Charles “Chuck” Geschke, un co-fondatore di Adobe che ha contribuito a sviluppare il PDF, è morto all’età di 81 anni, ha detto la società in un dichiarazione.

“Questa è una perdita enorme per l’intera comunità Adobe e per il settore tecnologico, per il quale è stato una guida ed eroe per decenni”, ha dichiarato il CEO di Adobe Shantanu Narayen in un’e-mail ai dipendenti Adobe.

“In qualità di co-fondatori di Adobe, Chuck e John Warnock hanno sviluppato un software innovativo che ha rivoluzionato il modo in cui le persone creano e comunicano”, ha affermato Narayen. “Chuck ha instillato nell’azienda una spinta incessante all’innovazione, dando vita ad alcune delle invenzioni software più trasformative, tra cui gli onnipresenti PDF, Acrobat, Illustrator, Premiere Pro e Photoshop.”

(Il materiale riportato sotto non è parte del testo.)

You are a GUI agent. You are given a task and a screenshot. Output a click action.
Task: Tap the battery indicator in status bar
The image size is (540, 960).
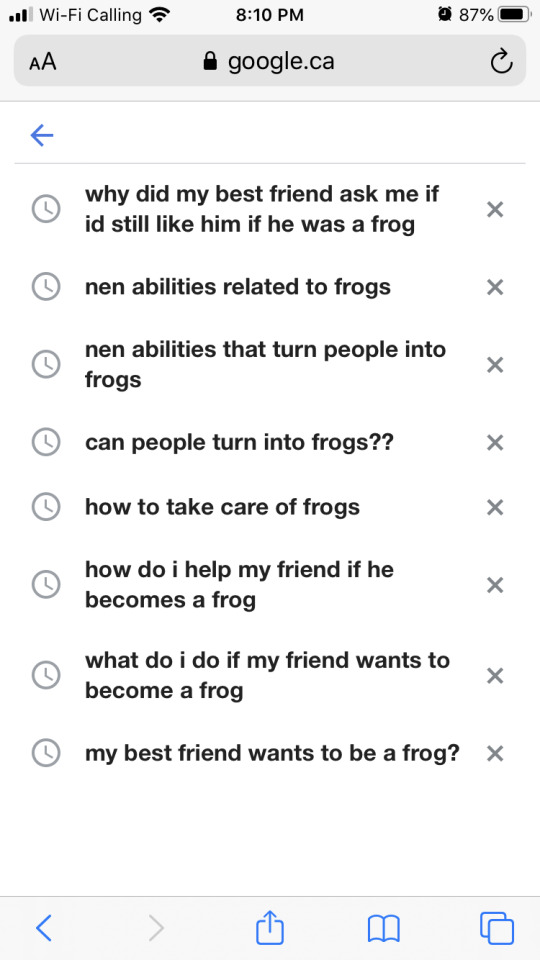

Geschke ha conseguito un dottorato presso la Carnegie Mellon University di Pittsburgh, quindi ha accettato un lavoro presso lo Xerox Palo Alto Research Center dove ha incontrato Warnock. La coppia lasciò Xerox nel 1982 e fondò Adobe. Il loro primo prodotto è stato Adobe PostScript, il linguaggio di programmazione che ha contribuito a dare impulso al settore del desktop publishing.

Geschke è stato chief operating officer di Adobe dal dicembre 1986 al luglio 1994 e presidente dall’aprile 1989 fino al suo ritiro nell’aprile 2000. Ha servito come presidente del consiglio di amministrazione di Warnock dal settembre 1997 al gennaio 2017 ed è stato membro del consiglio fino all’aprile 2020 , quando divenne membro emerito del consiglio.

“Non avrei mai potuto immaginare di avere un partner commerciale migliore, più simpatico o più capace”, ha detto Warnock in una dichiarazione. “Non avere Chuck nelle nostre vite lascerà un enorme buco e coloro che lo conoscevano saranno tutti d’accordo.”

Oltre ai suoi contributi all’industria tecnologica, Geschke era noto anche per sopravvissuto a un tentativo di rapimento nel 1992. Una mattina due uomini lo hanno rapito mentre arrivava al lavoro e lo hanno tenuto per quattro giorni, chiedendo un riscatto. Alla fine è stato salvato dall’FBI.

Il presidente Obama ha assegnato a Warnock e Geschke il Medaglia nazionale della tecnologia nel 2009.

“Era un famoso uomo d’affari, il fondatore di una grande azienda negli Stati Uniti e nel mondo, e ovviamente ne era molto, molto orgoglioso ed è stato un grande risultato nella sua vita, ma non era il suo obiettivo – davvero, la sua famiglia era “, sua moglie Nancy Geschke, 78 anni, ha detto al Mercury News. “Si è sempre definito l’uomo più fortunato del mondo.”

Geschke lascia la moglie Nancy, con cui è stato sposato per 56 anni, tre figli e sette nipoti.